CINCINNATI -- Jesse Winker is 23 years old. That seems hard to believe because he has been on the Reds' prospect radar for years.
That’s because Winker has been a guy who always hit in a system with a major dearth of hitters. That’s led to him being over-hyped, over-anticipated and over-scrutinized.
So when Winker hit just three home runs in 380 at-bats at Triple-A last year, it raised some red flags. It’s hard to be an everyday corner outfielder with power numbers like that.
The extenuating circumstances eased the Reds’ concerns. Winker spent almost a month on the disabled list with a strained right wrist. That’s a particularly power-robbing injury for a left-handed hitter.
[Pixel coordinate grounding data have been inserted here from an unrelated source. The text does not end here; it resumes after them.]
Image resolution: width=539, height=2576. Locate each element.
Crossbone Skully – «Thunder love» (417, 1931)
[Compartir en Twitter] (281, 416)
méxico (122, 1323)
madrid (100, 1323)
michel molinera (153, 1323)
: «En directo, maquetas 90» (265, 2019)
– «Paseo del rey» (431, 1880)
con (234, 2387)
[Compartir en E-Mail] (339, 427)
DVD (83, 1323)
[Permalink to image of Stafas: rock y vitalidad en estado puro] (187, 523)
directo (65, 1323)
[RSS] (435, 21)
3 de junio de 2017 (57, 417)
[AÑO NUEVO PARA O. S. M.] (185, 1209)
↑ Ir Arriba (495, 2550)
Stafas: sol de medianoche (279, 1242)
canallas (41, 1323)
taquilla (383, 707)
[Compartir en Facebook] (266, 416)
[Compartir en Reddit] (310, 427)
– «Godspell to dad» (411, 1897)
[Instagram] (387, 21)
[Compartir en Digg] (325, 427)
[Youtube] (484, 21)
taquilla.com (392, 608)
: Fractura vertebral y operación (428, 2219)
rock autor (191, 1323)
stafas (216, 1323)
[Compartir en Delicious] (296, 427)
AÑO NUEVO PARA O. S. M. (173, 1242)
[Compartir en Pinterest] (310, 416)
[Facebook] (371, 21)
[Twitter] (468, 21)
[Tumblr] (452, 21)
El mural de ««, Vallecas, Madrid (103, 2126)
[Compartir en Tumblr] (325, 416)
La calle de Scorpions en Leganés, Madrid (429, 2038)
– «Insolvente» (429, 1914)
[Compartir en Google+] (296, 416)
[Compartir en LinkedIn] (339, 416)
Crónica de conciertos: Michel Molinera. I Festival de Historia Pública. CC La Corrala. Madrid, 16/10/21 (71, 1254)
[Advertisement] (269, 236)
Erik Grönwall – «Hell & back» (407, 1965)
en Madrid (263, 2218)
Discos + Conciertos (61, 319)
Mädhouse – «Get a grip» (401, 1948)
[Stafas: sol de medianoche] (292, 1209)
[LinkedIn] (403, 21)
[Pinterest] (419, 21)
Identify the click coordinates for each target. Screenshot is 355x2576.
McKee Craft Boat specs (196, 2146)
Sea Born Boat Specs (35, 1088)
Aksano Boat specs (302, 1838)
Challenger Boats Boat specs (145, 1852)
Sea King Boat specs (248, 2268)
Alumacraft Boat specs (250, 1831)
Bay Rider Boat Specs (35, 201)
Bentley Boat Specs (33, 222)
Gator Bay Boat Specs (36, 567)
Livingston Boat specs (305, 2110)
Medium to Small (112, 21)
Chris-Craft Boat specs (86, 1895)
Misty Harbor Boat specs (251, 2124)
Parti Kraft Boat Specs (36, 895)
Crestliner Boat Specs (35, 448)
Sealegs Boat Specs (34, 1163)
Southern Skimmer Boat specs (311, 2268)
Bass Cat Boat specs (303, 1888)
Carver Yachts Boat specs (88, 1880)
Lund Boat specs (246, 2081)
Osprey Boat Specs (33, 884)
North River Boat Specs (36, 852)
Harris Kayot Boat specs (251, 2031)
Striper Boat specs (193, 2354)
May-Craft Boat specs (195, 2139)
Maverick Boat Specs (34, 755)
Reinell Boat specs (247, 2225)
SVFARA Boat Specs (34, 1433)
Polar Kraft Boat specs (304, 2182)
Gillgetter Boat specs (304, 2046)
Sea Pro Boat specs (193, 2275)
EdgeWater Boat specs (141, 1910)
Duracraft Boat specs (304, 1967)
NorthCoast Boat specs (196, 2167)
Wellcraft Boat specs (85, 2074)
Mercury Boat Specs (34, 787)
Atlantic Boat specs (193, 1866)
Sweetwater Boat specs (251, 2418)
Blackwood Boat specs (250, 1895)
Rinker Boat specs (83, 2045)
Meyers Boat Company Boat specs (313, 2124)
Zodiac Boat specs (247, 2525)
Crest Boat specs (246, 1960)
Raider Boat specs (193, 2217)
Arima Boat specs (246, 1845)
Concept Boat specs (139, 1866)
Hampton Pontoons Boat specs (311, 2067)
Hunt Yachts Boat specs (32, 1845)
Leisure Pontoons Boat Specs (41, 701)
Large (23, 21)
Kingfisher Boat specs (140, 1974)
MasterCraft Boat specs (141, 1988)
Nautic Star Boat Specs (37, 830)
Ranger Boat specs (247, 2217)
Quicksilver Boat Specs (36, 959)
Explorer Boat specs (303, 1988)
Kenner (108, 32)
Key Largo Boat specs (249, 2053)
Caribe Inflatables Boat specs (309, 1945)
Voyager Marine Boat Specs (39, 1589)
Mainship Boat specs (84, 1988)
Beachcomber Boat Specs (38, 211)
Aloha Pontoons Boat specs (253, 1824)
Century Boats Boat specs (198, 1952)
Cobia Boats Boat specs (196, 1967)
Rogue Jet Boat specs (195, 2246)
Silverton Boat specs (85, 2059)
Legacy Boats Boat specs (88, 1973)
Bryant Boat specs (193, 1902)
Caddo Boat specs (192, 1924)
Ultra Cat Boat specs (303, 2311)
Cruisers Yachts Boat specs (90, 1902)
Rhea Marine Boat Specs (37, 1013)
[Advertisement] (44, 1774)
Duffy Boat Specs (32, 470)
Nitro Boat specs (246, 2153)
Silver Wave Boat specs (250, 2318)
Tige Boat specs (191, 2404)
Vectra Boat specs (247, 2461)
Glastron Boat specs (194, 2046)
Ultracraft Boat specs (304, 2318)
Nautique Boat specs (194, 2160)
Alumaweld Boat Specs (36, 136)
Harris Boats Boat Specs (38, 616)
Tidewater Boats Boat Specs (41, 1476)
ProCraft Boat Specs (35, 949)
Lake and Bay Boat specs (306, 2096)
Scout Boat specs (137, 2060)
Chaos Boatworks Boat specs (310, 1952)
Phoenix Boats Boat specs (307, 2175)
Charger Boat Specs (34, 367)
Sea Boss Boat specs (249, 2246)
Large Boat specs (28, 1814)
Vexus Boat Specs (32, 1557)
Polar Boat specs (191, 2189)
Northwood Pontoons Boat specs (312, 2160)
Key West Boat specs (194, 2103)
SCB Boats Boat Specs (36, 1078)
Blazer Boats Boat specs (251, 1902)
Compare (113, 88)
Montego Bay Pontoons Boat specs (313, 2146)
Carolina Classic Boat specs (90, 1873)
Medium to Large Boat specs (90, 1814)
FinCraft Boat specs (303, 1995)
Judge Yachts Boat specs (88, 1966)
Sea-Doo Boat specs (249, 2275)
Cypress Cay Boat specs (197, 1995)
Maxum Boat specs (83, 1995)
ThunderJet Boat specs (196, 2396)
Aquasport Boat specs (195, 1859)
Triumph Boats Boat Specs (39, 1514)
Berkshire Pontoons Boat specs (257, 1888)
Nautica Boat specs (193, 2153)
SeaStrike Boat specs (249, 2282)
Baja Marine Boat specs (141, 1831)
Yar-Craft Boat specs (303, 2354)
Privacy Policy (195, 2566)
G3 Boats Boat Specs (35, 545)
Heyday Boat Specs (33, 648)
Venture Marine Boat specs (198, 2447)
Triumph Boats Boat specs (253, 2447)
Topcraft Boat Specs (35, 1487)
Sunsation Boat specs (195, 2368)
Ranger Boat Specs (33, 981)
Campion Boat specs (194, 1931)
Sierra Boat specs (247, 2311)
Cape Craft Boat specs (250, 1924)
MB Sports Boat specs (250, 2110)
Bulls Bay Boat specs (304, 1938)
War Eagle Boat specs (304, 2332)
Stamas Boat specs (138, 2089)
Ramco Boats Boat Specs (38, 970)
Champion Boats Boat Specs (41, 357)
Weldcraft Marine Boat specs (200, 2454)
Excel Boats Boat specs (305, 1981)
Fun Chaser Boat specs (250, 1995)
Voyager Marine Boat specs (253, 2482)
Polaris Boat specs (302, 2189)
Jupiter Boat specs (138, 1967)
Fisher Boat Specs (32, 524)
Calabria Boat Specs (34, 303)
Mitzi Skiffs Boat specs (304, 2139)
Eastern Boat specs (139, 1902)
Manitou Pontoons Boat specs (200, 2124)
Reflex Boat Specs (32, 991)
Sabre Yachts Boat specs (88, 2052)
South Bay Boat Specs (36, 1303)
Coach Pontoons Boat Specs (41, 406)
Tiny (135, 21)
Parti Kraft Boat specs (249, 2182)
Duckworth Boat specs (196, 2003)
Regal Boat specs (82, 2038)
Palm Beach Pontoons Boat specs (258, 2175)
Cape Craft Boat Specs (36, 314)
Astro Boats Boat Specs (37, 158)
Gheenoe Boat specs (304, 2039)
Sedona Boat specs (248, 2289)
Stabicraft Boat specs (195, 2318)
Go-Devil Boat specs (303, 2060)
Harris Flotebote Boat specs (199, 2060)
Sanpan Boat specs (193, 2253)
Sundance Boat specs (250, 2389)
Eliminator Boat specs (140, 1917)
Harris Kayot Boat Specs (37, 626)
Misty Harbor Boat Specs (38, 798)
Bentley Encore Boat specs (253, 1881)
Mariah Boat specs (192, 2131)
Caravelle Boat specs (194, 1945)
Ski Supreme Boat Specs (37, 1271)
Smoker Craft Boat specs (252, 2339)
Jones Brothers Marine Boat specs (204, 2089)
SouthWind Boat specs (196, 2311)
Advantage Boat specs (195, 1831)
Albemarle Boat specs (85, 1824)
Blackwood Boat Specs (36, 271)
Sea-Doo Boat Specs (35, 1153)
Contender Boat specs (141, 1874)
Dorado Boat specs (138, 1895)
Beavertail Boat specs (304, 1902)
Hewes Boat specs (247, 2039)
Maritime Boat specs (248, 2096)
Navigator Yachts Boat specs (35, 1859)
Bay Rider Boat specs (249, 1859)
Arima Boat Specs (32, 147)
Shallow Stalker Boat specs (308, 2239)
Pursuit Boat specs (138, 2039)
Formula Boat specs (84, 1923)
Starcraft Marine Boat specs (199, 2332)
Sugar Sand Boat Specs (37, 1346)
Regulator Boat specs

“I do think the injuries affected his power,” said Jeff Graupe, the Reds director of player development. “I’ve seen him win two home run-hitting contests against guys who are known for big power. I’ve seen him drive balls.
“To me, he went out there and competed with what he had. He wasn’t able to generate the power that he has in the past. But he competed. He hit .300. He got on base. He became a productive team member, despite being physically limited.”
Winker thinks his power will return.
“I don’t question my power,” he said. “I don’t think anybody has. So far in my career, I haven’t been that 30-plus (home run) guy, but I’ve always been pretty consistent -- 15, 15, 15. Then last year, I only hit three. I’m aware of that. The ball didn’t fly over the fence last year. In the future, I’m sure it will.”
He also admits that the wrist made things difficult.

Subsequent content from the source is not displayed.